» **WHAT TO PRODUCE**: The data must be copied over exactly and in full.
EXERCISE INPUTS section start
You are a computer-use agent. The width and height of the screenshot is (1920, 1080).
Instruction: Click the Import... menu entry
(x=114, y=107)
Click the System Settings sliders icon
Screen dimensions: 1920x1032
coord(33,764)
EXERCISE INPUTS section end
» **EXERCISE RESPONSE**:
You are a computer-use agent. The width and height of the screenshot is (1920, 1080).
Instruction: Click the Import... menu entry
(x=114, y=107)
Click the System Settings sliders icon
Screen dimensions: 1920x1032
coord(33,764)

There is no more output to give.